# Partial differentation of two variables [solved]

1. Nov 21, 2015

### epsilon

We have a function: $\phi'(t',x')$.

We want to find: $\frac{\partial\phi'}{\partial x}$.

I know that the answer is: $\frac{\partial\phi'}{\partial x} = (\frac{\partial\phi'}{\partial t'} \cdot \frac{\partial t'}{\partial x}) + (\frac{\partial\phi'}{\partial x'} \cdot \frac{\partial x'}{\partial x})$.

I do not know how to achieve this answer. It appears to be some sort of chain rule question, but if you could do through every single step that would be great.

2. Nov 21, 2015

### epsilon

I have actually solved this myself, but thought I would add the answer for anyone else that I wondering how to do it.
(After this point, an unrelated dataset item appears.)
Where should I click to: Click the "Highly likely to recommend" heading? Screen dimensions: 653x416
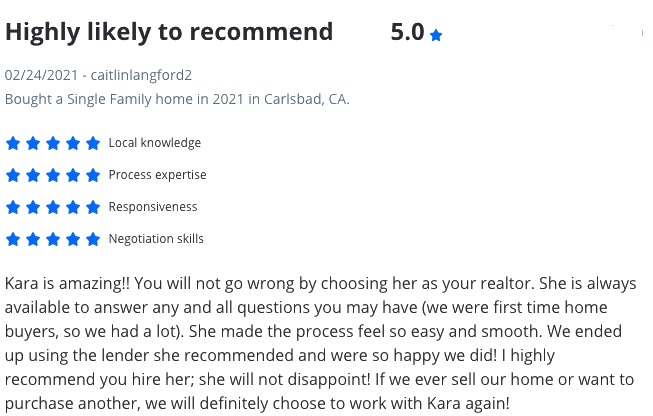[169, 32]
Consider the $\phi'(t')$ part first.

$\frac{\partial}{\partial x}\phi'(t')$

We need to have the denominator of the differentiation fraction to be the same function as the function being differentiated. Hence as we are differentiating a function $(t')$, we need the denominator of the differentiation fraction to be $\partial t'$.

We introduce $\frac{\partial t'}{\partial t'}$ which is a valid operation as this is just multiplying by 1, which makes no difference to the equation, such that we now have: $\frac{\partial t'}{\partial t'} \cdot \frac{\partial \phi'}{\partial x} (t')$. I have also moved the $\phi'$ to be the numerator of the second fraction, but this is just a matter of notation.
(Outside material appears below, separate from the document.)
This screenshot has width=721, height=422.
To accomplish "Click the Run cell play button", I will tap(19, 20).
As it is a multiplication we can swap the denominators around, such that we have: $\frac{\partial t'}{\partial x} \cdot \frac{\partial \phi'}{\partial t'} (t')$.

This is can be re-arranged to match the answer I wrote earlier, although this is a redundant step, and the $(t')$ does not need to be written anymore either.

$\frac{\partial \phi'}{\partial t'} (t') \cdot \frac{\partial t'}{\partial x}$.

Repeat this process for the $\phi'(x')$ part and then add the two together!